What to produce:
Return each record shown below exactly, with none omitted.

(Task input Opens)

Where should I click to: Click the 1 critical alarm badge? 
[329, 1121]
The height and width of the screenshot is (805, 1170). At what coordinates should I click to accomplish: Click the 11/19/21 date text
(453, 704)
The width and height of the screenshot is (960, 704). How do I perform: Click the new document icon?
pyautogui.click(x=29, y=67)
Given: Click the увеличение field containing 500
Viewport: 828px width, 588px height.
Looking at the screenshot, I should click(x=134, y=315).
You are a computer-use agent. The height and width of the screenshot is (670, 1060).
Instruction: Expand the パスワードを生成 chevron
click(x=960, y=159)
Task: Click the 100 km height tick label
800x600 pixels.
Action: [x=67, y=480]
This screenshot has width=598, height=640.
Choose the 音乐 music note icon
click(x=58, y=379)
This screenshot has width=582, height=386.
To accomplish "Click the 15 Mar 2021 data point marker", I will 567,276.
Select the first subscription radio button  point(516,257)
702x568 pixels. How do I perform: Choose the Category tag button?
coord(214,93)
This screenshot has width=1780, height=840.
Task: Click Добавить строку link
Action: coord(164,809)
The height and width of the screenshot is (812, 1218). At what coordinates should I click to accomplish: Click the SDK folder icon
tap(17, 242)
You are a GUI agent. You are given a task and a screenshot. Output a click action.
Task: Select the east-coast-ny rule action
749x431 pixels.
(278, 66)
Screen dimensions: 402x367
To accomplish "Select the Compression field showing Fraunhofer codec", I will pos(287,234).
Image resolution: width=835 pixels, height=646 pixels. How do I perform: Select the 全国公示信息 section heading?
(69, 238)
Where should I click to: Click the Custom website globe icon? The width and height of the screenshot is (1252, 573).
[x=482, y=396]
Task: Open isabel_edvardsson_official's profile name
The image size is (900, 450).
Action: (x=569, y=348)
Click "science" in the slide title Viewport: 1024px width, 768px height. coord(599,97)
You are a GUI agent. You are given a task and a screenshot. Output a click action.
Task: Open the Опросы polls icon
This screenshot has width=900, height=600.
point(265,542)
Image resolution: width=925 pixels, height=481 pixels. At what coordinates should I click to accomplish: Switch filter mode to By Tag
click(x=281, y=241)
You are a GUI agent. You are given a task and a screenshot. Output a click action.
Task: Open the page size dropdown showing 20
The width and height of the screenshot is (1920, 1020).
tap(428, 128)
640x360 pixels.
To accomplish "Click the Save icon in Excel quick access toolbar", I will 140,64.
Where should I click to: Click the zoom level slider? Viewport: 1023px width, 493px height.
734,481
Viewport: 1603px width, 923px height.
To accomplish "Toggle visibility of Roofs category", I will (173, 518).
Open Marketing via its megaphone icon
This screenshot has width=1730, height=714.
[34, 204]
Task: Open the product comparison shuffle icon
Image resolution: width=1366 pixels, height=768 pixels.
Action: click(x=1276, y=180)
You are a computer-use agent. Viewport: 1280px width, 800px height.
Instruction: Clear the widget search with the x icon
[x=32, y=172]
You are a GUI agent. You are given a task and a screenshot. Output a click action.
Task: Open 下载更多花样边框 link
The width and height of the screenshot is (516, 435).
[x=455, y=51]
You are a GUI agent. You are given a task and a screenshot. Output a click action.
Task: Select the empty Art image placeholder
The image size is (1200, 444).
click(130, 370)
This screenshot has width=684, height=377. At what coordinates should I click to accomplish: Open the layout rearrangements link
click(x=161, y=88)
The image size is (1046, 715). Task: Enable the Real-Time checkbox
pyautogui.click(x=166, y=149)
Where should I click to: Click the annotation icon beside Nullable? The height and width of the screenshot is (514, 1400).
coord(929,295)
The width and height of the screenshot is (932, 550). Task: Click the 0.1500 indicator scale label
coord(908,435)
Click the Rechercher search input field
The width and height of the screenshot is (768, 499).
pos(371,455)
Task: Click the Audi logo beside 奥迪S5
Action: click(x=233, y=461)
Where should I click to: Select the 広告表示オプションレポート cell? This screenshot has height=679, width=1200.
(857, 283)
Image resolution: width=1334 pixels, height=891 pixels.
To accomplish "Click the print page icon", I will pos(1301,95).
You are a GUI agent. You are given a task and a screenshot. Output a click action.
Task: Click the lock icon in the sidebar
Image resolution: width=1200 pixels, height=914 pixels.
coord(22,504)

(Task input Closes)

Answer box:
Where should I click to: Click the 1 critical alarm badge? 
[329, 1121]
The height and width of the screenshot is (805, 1170). At what coordinates should I click to accomplish: Click the 11/19/21 date text
(453, 704)
The width and height of the screenshot is (960, 704). How do I perform: Click the new document icon?
pyautogui.click(x=29, y=67)
Given: Click the увеличение field containing 500
Viewport: 828px width, 588px height.
Looking at the screenshot, I should click(x=134, y=315).
You are a computer-use agent. The height and width of the screenshot is (670, 1060).
Instruction: Expand the パスワードを生成 chevron
click(x=960, y=159)
Task: Click the 100 km height tick label
800x600 pixels.
Action: [x=67, y=480]
This screenshot has width=598, height=640.
Choose the 音乐 music note icon
click(x=58, y=379)
This screenshot has width=582, height=386.
To accomplish "Click the 15 Mar 2021 data point marker", I will 567,276.
Select the first subscription radio button  point(516,257)
702x568 pixels. How do I perform: Choose the Category tag button?
coord(214,93)
This screenshot has width=1780, height=840.
Task: Click Добавить строку link
Action: coord(164,809)
The height and width of the screenshot is (812, 1218). At what coordinates should I click to accomplish: Click the SDK folder icon
tap(17, 242)
You are a GUI agent. You are given a task and a screenshot. Output a click action.
Task: Select the east-coast-ny rule action
749x431 pixels.
(278, 66)
Screen dimensions: 402x367
To accomplish "Select the Compression field showing Fraunhofer codec", I will pos(287,234).
Image resolution: width=835 pixels, height=646 pixels. How do I perform: Select the 全国公示信息 section heading?
(69, 238)
Where should I click to: Click the Custom website globe icon? The width and height of the screenshot is (1252, 573).
[x=482, y=396]
Task: Open isabel_edvardsson_official's profile name
The image size is (900, 450).
Action: (x=569, y=348)
Click "science" in the slide title Viewport: 1024px width, 768px height. coord(599,97)
You are a GUI agent. You are given a task and a screenshot. Output a click action.
Task: Open the Опросы polls icon
This screenshot has width=900, height=600.
point(265,542)
Image resolution: width=925 pixels, height=481 pixels. At what coordinates should I click to accomplish: Switch filter mode to By Tag
click(x=281, y=241)
You are a GUI agent. You are given a task and a screenshot. Output a click action.
Task: Open the page size dropdown showing 20
The width and height of the screenshot is (1920, 1020).
tap(428, 128)
640x360 pixels.
To accomplish "Click the Save icon in Excel quick access toolbar", I will 140,64.
Where should I click to: Click the zoom level slider? Viewport: 1023px width, 493px height.
734,481
Viewport: 1603px width, 923px height.
To accomplish "Toggle visibility of Roofs category", I will (173, 518).
Open Marketing via its megaphone icon
This screenshot has width=1730, height=714.
[34, 204]
Task: Open the product comparison shuffle icon
Image resolution: width=1366 pixels, height=768 pixels.
Action: click(x=1276, y=180)
You are a computer-use agent. Viewport: 1280px width, 800px height.
Instruction: Clear the widget search with the x icon
[x=32, y=172]
You are a GUI agent. You are given a task and a screenshot. Output a click action.
Task: Open 下载更多花样边框 link
The width and height of the screenshot is (516, 435).
[x=455, y=51]
You are a GUI agent. You are given a task and a screenshot. Output a click action.
Task: Select the empty Art image placeholder
The image size is (1200, 444).
click(130, 370)
This screenshot has width=684, height=377. At what coordinates should I click to accomplish: Open the layout rearrangements link
click(x=161, y=88)
The image size is (1046, 715). Task: Enable the Real-Time checkbox
pyautogui.click(x=166, y=149)
Where should I click to: Click the annotation icon beside Nullable? The height and width of the screenshot is (514, 1400).
coord(929,295)
The width and height of the screenshot is (932, 550). Task: Click the 0.1500 indicator scale label
coord(908,435)
Click the Rechercher search input field
The width and height of the screenshot is (768, 499).
pos(371,455)
Task: Click the Audi logo beside 奥迪S5
Action: click(x=233, y=461)
Where should I click to: Select the 広告表示オプションレポート cell? This screenshot has height=679, width=1200.
(857, 283)
Image resolution: width=1334 pixels, height=891 pixels.
To accomplish "Click the print page icon", I will pos(1301,95).
You are a GUI agent. You are given a task and a screenshot. Output a click action.
Task: Click the lock icon in the sidebar
Image resolution: width=1200 pixels, height=914 pixels.
coord(22,504)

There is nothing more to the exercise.